Felsefe

Arkhe Nedir? Filozofların Arkhe Görüşleri Nelerdir?

Arkhe Nedir

Felsefeyle uzaktan yakından ilgilenen her insan öğrenme sürecine Antik Yunan Felsefesi’nden başlamak zorundadır. İnsanlık tarihi kadar eski olan felsefenin sistematik olarak başlaması ve bir disiplin halini alması Antik Yunan Dönemi’ne denk gelir. Bilinen en büyük filozofların büyük bir çoğunluğu bu dönemde ortaya çıkmıştır. Elbette bunun çeşitli sosyolojik ve ekonomik sebepleri bulunmaktadır ancak her ne olursa olsun, sistematik bir felsefe tarihi bilgisi almak isteyen herkesin ilk başvuracağı kaynak Antik Yunan Felsefesi’dir. Bu dönemin felsefesinin şüphesiz en önemli kavramlarından birisi de arkhe’dir. Peki arkhe nedir, filozofların arkhe görüşleri nelerdir?

Arkhe veya arché Antik Yunan’da ortaya çıkan felsefi bir kavramdır. Anlamı, evrenin başlangıcı veya her şeyin başlangıcı ile bağlantılıdır. Terim Latince kökenli olup gelir köken veya ilke anlamlarına gelmektedir.

Felsefede Arkhe Nedir?

Arkhe (Yunanca, ἀρχή) bazen arkhé olarak da yazılır, birincil anlamları “başlangıç”, “köken” veya “eylem kaynağı” olan Yunanca bir kelimedir. Antik Yunan Felsefesi’nde arkhe, “nihai temel madde” ve “nihai kanıtlanamaz ilke”ye karşılık gelir. Arkaik dönemin felsefi dilinde (MÖ 8. ila 6. yy), arche (veya archai), var olan şeylerin kaynağını, kökenini veya kökünü belirtir. Antik Yunan felsefesinde Aristoteles, kendi içinde kanıtlanamaz ve elle tutulamaz olmasına rağmen, bir şeyin olmasının koşullarını sağlayan şey olarak arkhe’nin anlamı üzerine çalışmıştır.

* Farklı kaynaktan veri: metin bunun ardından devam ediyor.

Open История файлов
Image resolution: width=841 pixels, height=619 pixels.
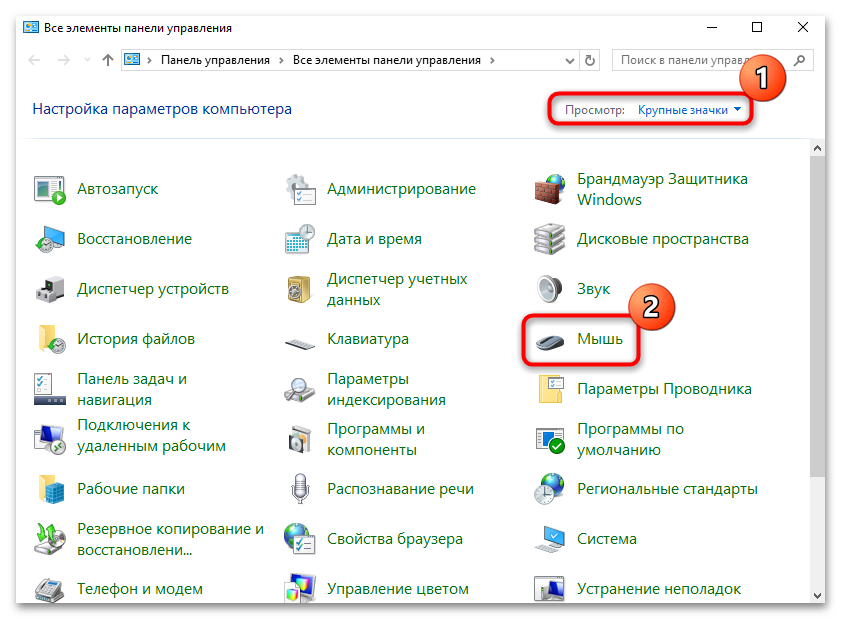137,339
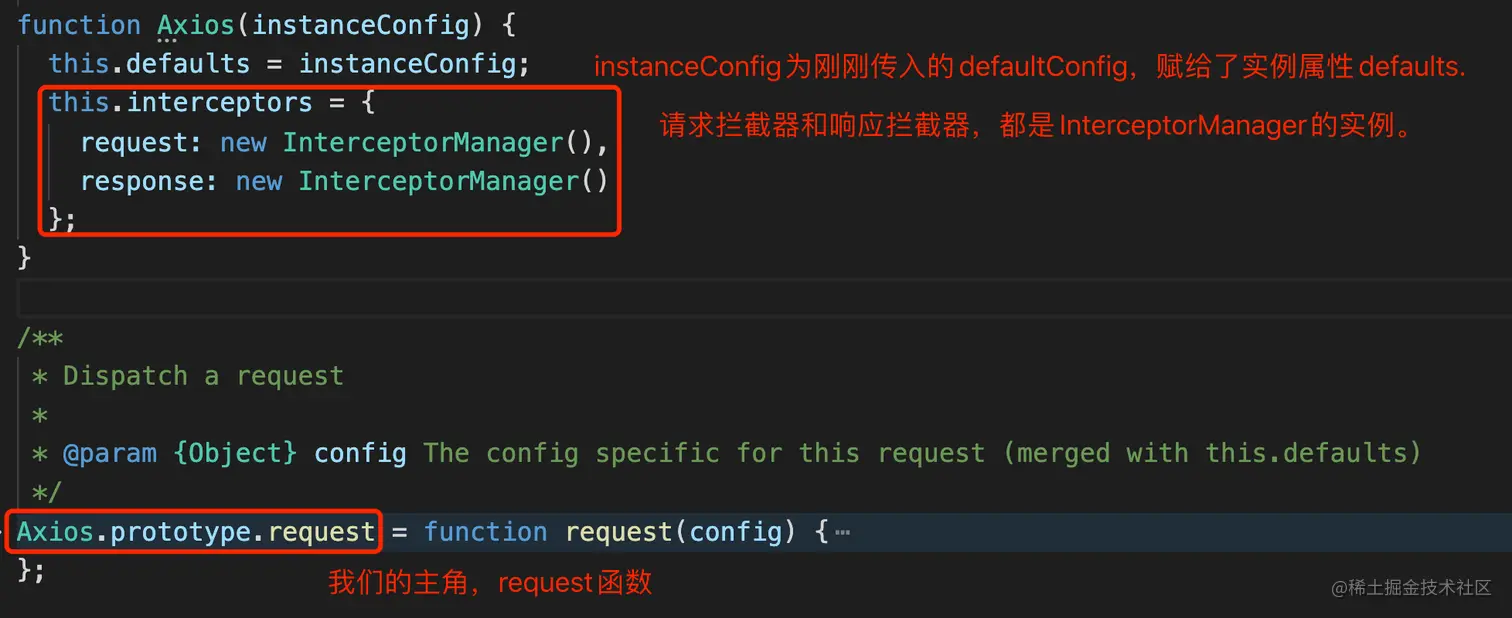
Task: Expand the folded request function ellipsis
Action: 842,532
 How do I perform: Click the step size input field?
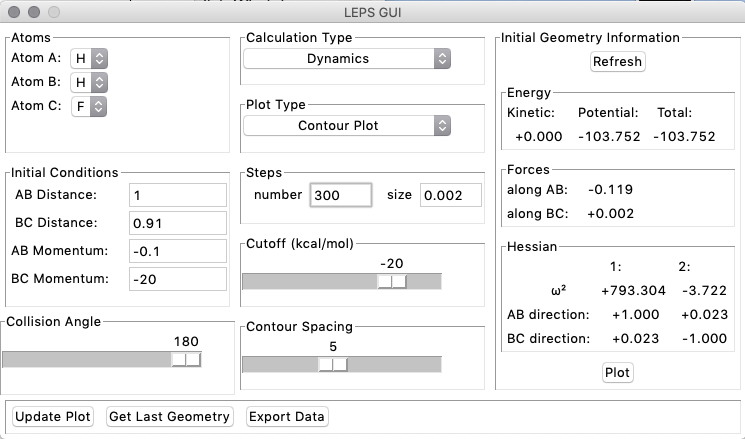click(450, 196)
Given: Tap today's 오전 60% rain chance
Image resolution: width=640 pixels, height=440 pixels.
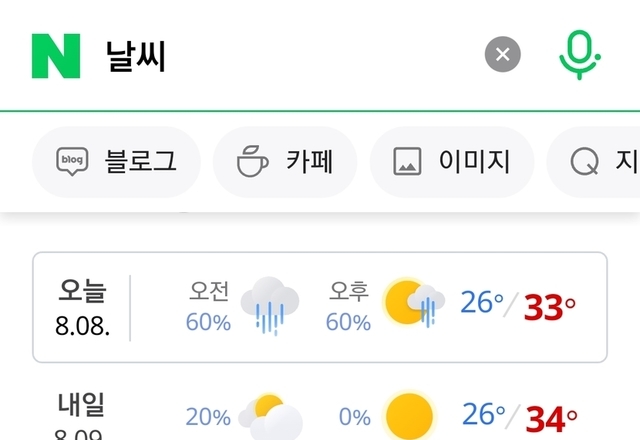Looking at the screenshot, I should tap(209, 306).
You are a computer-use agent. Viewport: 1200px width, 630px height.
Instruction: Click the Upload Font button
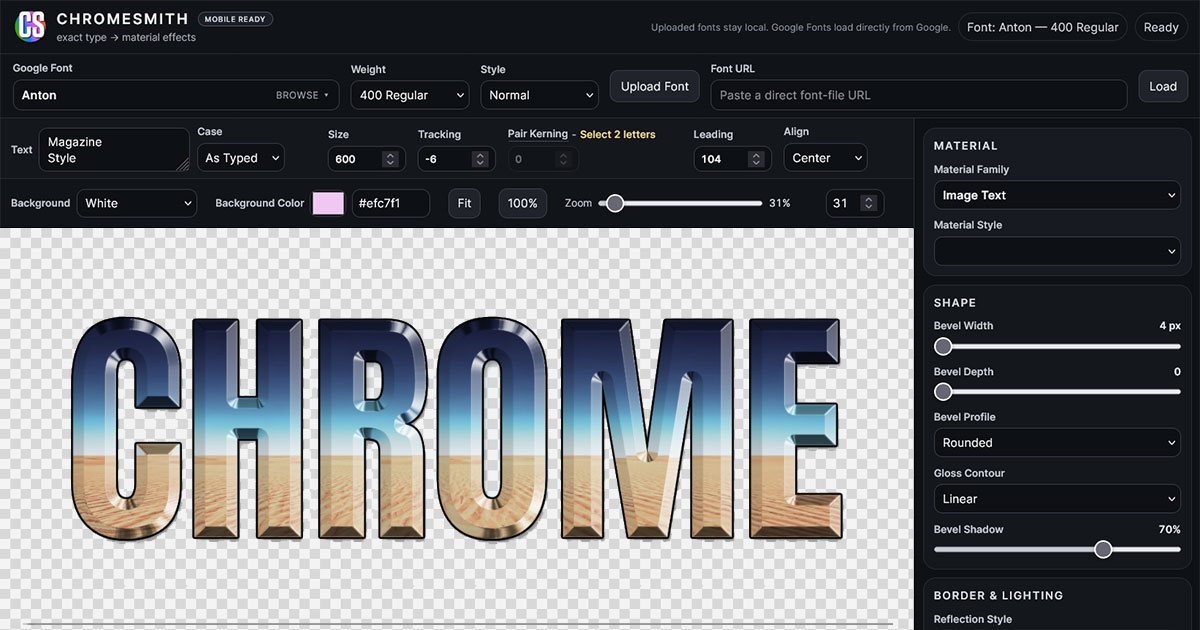click(655, 87)
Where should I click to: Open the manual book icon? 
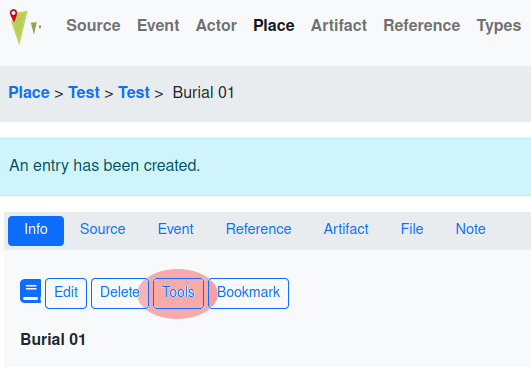tap(30, 291)
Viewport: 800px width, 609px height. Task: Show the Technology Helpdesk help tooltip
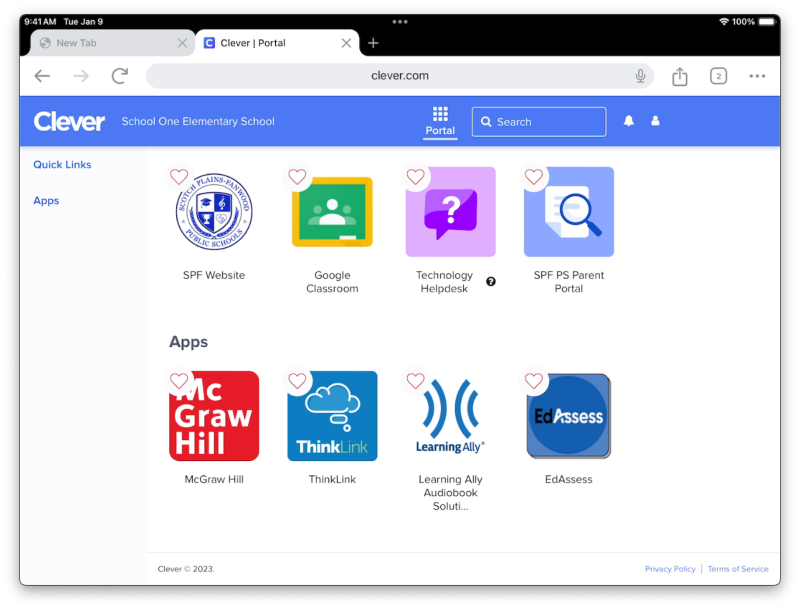(x=491, y=282)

Antik Yunan Felsefesinde Arkhe

Antik Yunan Felsefesinde Arkhe
Felsefe ile ilgili birçok bilgi Antik Yunan dönemine dayanmaktadır.

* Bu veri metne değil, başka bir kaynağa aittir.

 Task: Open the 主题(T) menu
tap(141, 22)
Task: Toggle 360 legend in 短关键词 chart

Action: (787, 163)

Antik Yunan felsefesinde mitolojinin de yarattığı etkiyle ve felsefenin doğuşuyla en temel çalışma alanlarından birisi ontoloji olmuştur. Ontoloji etimolojik bağlamda “Varlık Felsefesi” anlamına gelir ve felsefenin en temel disiplin alanlarından birisidir. Ontolojide çalışma alanı varlığın ilk olarak nereden ortaya çıktığı sorusudur ve metafizik açıklamaları da genellikle bu alan yapmaktadır. İşte ontolojik düşünsel süreçlerin altın çağını yaşadığı bu çağda “arkhe” terimi de varlığın temeline konulan bir madde veya bir şeyi sembolize eden bir kavramdır.

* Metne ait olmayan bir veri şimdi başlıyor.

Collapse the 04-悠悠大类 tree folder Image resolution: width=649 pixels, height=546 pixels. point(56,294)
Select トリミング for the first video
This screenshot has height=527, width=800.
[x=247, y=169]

Antik Yunan felsefesinde arke, var olan şeylerin öğesi ve ilk ilkesidir. Bu, geri kalanının oluşumunda korunan bir veya daha fazla kalıcı madde veya doğa (physis) olarak kabul edilir. Her şey ilk olarak bundan var olur ve buna nihai bir halde çözülür. Bu varlık kaynağı her zaman korunur. Anaximandros, Aristoteles’ten sonra yazarların “temel madde” olarak adlandırdıkları şey için arche’ı kullanan ilk filozoftur. Antik Yunan filozofları, ilahi nitelikleri arkhe kavramına atfetmişlerdir. Her şeyi kuşatan ve değer veren cevherin ilahî ufkudur.

Thales’in Arkhesi

Felsefenin babası olan Miletoslu Thales (MÖ 7.- 6. yy), her şeyin ilk ilkesinin su olduğunu iddia etmiş ve onu hareket ve değişim içeren bir töz olarak kabul etmiştir. Teorisi, dünyadaki nemin gözlemlenmesiyle desteklenmiş ve dünyanın su üzerinde yüzdüğü teorisiyle çakışmıştır. Fikirleri Yakın Doğu mitolojik kozmogonisinden ve Homeros’un Oceanus’un (okyanus) tüm pınarların ve nehirlerin kaynağı olduğu şeklindeki ifadesinden etkilenmiştir.

Anaximandros’un Arkhesi

Anaximandros
Anaximandros

Thales’in teorisi, halefi ve saygın öğrencisi Anaximandros tarafından reddedilmiştir. Peki Anaximandros’a göre arkhe nedir? Anaximandros, suyun arkhe olamayacağını, çünkü karşıtı olan ateşi doğuramayacağını belirtmiştir. Anaximandros, hiçbir elementin (toprak, ateş, hava, su) aynı nedenle arkhe olamayacağını da iddia etmiştir. Bunun yerine, her şeyin kendisinden doğduğu ve her şeyin geri döneceği belirsiz bir töz olan “apeiron’u” arkhe olarak önermiştir. Apeiron (sonsuz veya sınırsız) tamamen belirsiz bir şeydir ve Anaximandros muhtemelen Hesiod’un kaos (esneyen uçurum) kavramından etkilenmiştir. Muhtemelen bunun öncelikle “açıkça belirsiz” anlamına gelmesini amaçlamıştır, ancak aynı zamanda “sınırsız kapsam ve süreye sahip” olduğunu da ileri sürmüştür. Zamansal sonsuzluk kavramı, ilk çağlardan beri Yunan felsefesinde ölümsüzlüğün temeli olarak kabul ediliyordu ve Anaksimandros’un tanımı bu anlayışa uygundu. Bu arkheye “ebedi ve yaşlanmayan” da denildi.

Parmenides’in Arkhe’si

Antik Yunan filozofları arasından belki en önemli isimlerden biri olan Parmenides de diğer çağdaşları gibi arkhe hususunda temel bir görüş ortaya koymuştur. Peki Parmenides arkhesi nedir?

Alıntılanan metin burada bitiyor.